Entries for locating words and elements:
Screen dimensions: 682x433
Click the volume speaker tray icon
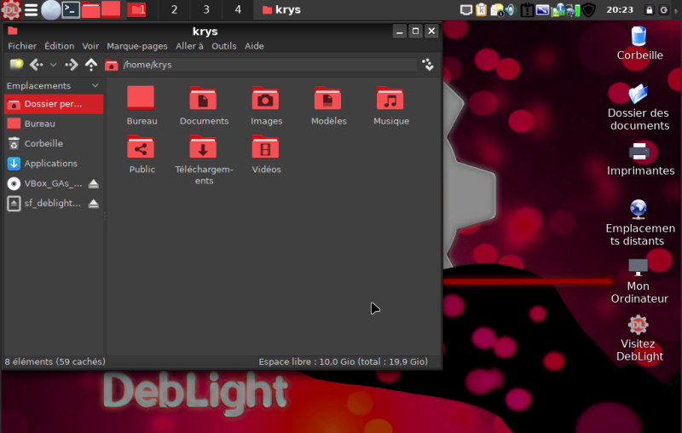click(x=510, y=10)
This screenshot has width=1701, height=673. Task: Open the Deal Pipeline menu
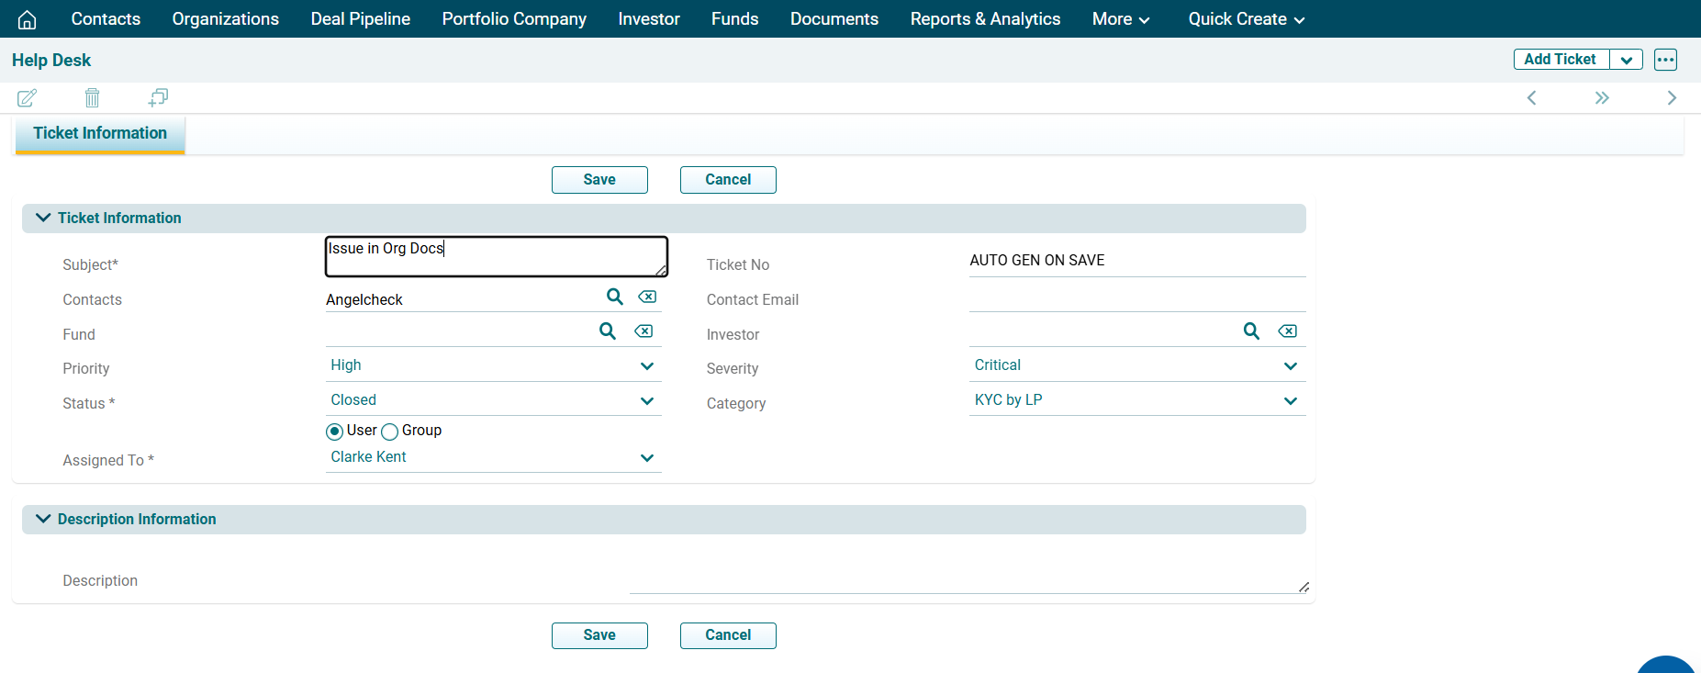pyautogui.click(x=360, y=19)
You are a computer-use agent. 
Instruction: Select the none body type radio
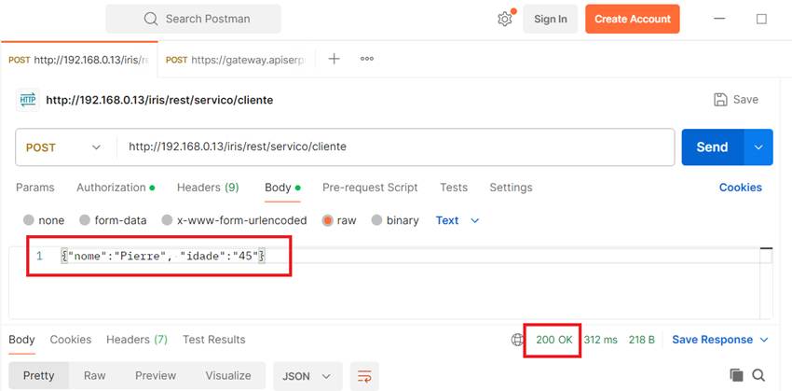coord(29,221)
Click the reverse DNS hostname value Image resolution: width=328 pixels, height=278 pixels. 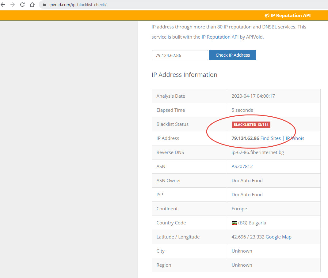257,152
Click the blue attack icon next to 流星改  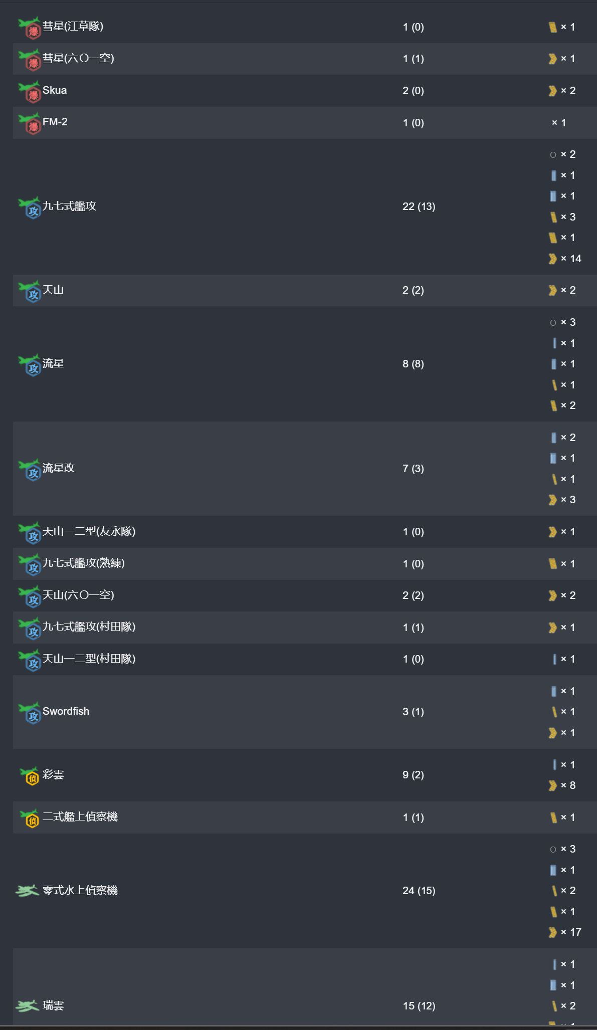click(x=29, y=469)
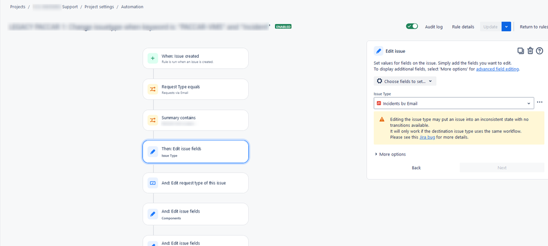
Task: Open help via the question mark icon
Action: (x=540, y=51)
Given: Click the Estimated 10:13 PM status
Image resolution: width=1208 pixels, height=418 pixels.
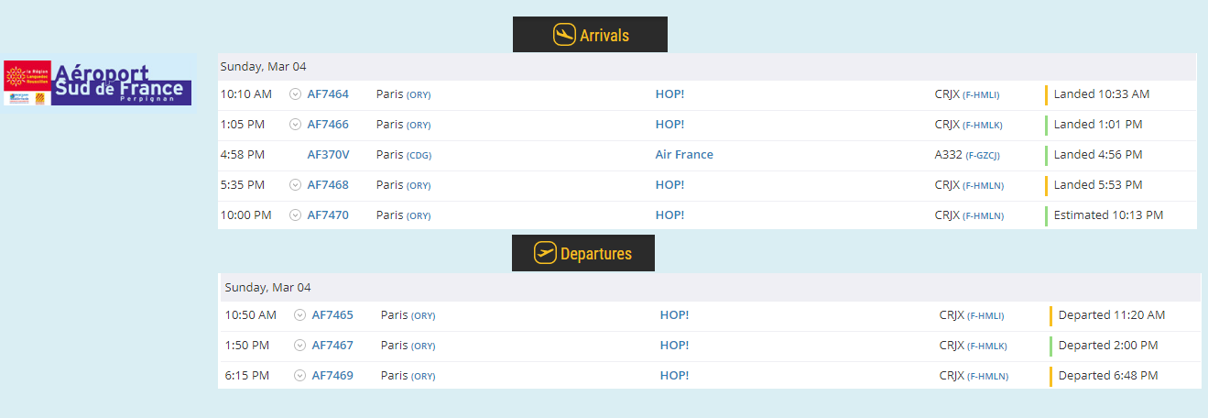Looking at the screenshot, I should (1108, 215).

...

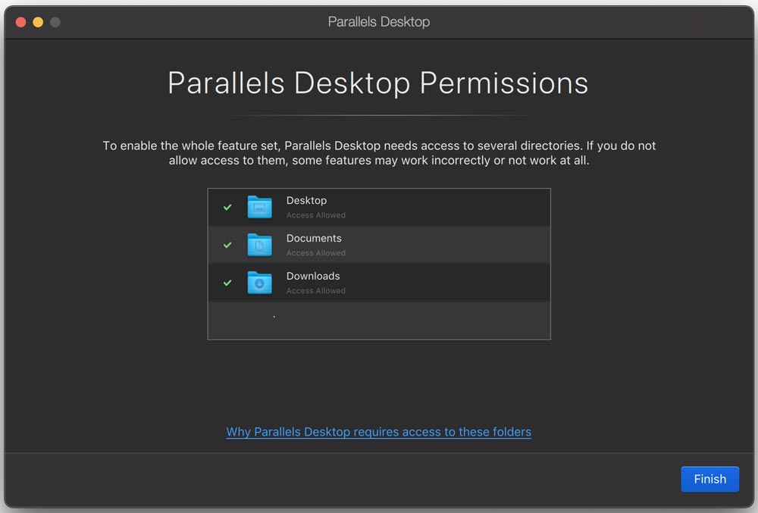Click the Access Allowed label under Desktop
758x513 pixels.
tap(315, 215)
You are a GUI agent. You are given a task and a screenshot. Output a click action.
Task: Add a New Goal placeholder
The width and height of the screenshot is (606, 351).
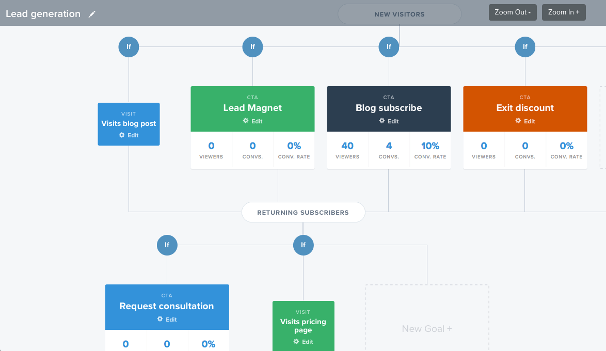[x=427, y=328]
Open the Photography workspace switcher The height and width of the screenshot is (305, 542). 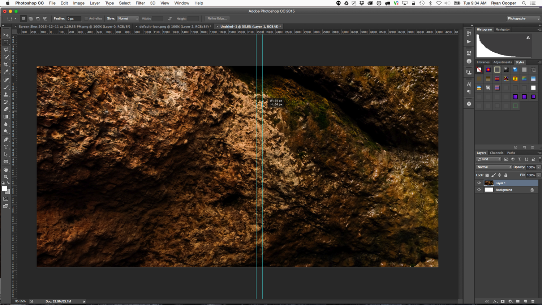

▶ **Problem requirements**
Put the items from the line containing "Screen dimensions: 682x433" through the line containing "coord(29,221)" into a two-column CSV with the columns request and answer, one row per item. Quote each field, turn line breaks into spaces, and leave the pictures out.

▶ **Worked solution**
request,answer
"Screen dimensions: 682x433 Click the volume speaker tray icon","click(x=510, y=10)"
"This screenshot has width=1701, height=673. Task: Open the Deal Pipeline menu","pyautogui.click(x=360, y=19)"
"You are a computer-use agent. Instruction: Select the none body type radio","coord(29,221)"